The Forbidden City version of "Turandot," an expansion of a production seen in Florence last year, is the result of a four-year collaboration between OOS and China's Culture of Ministry and the realization of a long-held dream of Mehta's. The opera is scheduled to run through Sunday and features three rotating casts of principal performers, backed by the orchestra and chorus of the Maggio Musicale Fiorentino.

Although $150 tickets--the cheapest available--have sold out through the run, the organizers have had trouble unloading higher-priced seats (maximum capacity per performance is 4,200). At the premiere, seats along the flanks of the front section stood empty.

One ticket seller estimated that only 50% of tickets have been bought for the eight performances; organizers reportedly put the figure at 80%.

For revenue, the producers have had to rely on pricey corporate sponsorships by companies such as Credit Suisse and Morgan Stanley, which were solicited to buy tables at the gala 15-course banquets following each performance at $1,500 a head, which includes admission to the opera. Video and recording rights were sold to BMG Classics for an undisclosed sum.

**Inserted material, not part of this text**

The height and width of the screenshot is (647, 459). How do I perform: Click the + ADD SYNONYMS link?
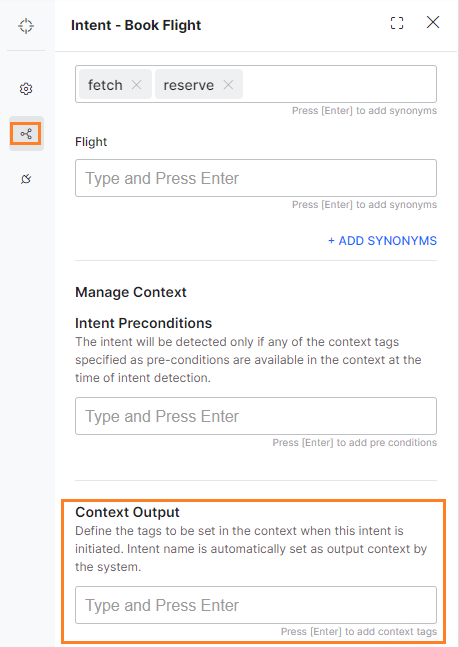point(382,241)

Interest in the production has been strongest out of Asia and Europe, OOS chief Michael Ecker said recently.

Benjamin and Shula Machnes, who own a citrus farm outside Tel Aviv, jumped at the chance to attend when Mehta mentioned the project at a celebration of Israel's 50th anniversary a few months ago.

"As soon as we heard of it, we booked tickets," said Shula Machnes, 68.

Machnes was enthralled by the pageantry crafted by director Zhang, a filmmaker whose Oscar-nominated movies include "Ju Dou" and "Raise the Red Lantern," and who received the loudest applause at the end of the evening.

Ignorant of the conventions of Western opera, Zhang has said that his main aim was to lend authenticity to the portrayal of imperial Chinese culture, through drummers beating on ancient drums to announce the beginning of each act, elegant dancers with stylized makeup and flowing sleeves, intricate headdresses out of Peking Opera and two ancient-looking pavilions built to slide around the stage and match the temple behind them, with their curling golden roofs and hand-painted eaves.

During the opera's climax, more than 300 performers, including many Chinese extras--even People's Liberation Army soldiers--crowded on the stone steps and around the intricately carved banisters and railings that make up the stage.